Musk volta a atacar o ministro Alexandre de Moraes em sua rede e o chama de ‘ditador do Brasil’

Empresário eleva tom das críticas e diz que Moraes ‘tem Lula em uma coleira’

O empresário Elon Musk, proprietário da rede social X (antigo Twitter), voltou a criticar o ministro do Supremo Tribunal Federal, Alexandre de Moraes, em novas postagens nesta segunda-feira (8) e o chamou de ditador.

Musk tem reclamado das decisões do Supremo que tiraram do ar perfis na rede social X (antigo Twitter) e chegou a afirmar que vai derrubar as restrições impostas pelo Judiciário do país.

“Como @alexandre se tornou o ditador do Brasil?
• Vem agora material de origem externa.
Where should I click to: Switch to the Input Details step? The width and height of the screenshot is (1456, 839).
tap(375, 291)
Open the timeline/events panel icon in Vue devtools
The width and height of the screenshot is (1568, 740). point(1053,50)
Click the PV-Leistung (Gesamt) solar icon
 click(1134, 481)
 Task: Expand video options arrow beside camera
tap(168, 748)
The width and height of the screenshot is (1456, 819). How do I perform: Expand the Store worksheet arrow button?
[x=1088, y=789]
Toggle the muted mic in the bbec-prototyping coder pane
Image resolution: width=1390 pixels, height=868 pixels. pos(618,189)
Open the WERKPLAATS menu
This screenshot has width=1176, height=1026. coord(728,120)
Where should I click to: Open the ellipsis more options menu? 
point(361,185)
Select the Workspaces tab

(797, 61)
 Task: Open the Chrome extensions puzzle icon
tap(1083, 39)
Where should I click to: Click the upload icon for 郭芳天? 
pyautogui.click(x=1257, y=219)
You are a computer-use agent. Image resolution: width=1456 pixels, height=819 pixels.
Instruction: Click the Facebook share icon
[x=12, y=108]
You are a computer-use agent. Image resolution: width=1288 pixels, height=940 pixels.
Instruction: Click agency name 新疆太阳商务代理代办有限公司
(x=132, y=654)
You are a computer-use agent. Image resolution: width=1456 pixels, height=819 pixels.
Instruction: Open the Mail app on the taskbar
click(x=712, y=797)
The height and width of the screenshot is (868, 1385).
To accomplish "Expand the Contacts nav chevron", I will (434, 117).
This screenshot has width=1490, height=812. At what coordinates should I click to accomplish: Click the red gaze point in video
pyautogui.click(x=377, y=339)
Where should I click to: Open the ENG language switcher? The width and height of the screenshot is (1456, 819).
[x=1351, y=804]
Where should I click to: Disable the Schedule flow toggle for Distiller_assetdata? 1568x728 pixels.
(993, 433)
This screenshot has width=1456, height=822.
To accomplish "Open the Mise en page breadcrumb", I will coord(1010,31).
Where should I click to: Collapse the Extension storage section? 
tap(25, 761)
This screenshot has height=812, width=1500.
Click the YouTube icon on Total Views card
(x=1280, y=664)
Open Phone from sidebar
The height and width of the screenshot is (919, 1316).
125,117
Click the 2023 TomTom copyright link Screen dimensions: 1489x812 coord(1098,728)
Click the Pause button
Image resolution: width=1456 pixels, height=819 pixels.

Ele tem Lula em uma coleira”, escreveu o empresário, na rede social nesta segunda-feira (8), junto com um emoji de risada.

Hoje mais cedo ele também tinha republicado declaração crítica a Moraes do deputado federal Marcel Van Hattem (Novo-RS). “A lei vale para todos, inclusive @alexandre. Ele deveria ser julgado por seus crimes”, acrescentou Musk, comentando a fala do parlamentar.

O empresário também ironizou o ministro: “[Cena: @Alexandre e @ElonMusk em psicanálise] Eu digo: ‘Diga, Alexandre, a desinformação está na sala conosco agora?”

No domingo (7), Moraes determinou a inclusão de Musk como investigado no inquérito que apura a existência de milícias digitais antidemocráticas e seu financiamento.

Naquele dia, o empresário havia dito que o magistrado deveria renunciar ou sofrer impeachment. Um dia antes, um perfil oficial da plataforma havia declarado que bloqueou “determinadas contas populares no Brasil” e Musk retuitou mensagem em que disse que “estamos levantando todas as restrições” e que “princípios importam mais que o lucro”.

Na decisão de domingo, Moraes escreveu em letras maiúsculas: “As redes sociais não são terra sem lei! As redes sociais não são terra de ninguém!”.

A ofensiva do dono da rede social levou integrantes do governo Lula e magistrados a virem a público para criticar a atuação das plataformas. O presidente do STF, Luís Roberto Barroso, disse que “decisões judiciais podem ser objetos de recursos, mas jamais de descumprimento deliberado”.

– O inconformismo contra a prevalência da democracia continua a se manifestar na instrumentalização criminosa das redes sociais – afirmou Barroso.

Com informações da Folha de S. Paulo.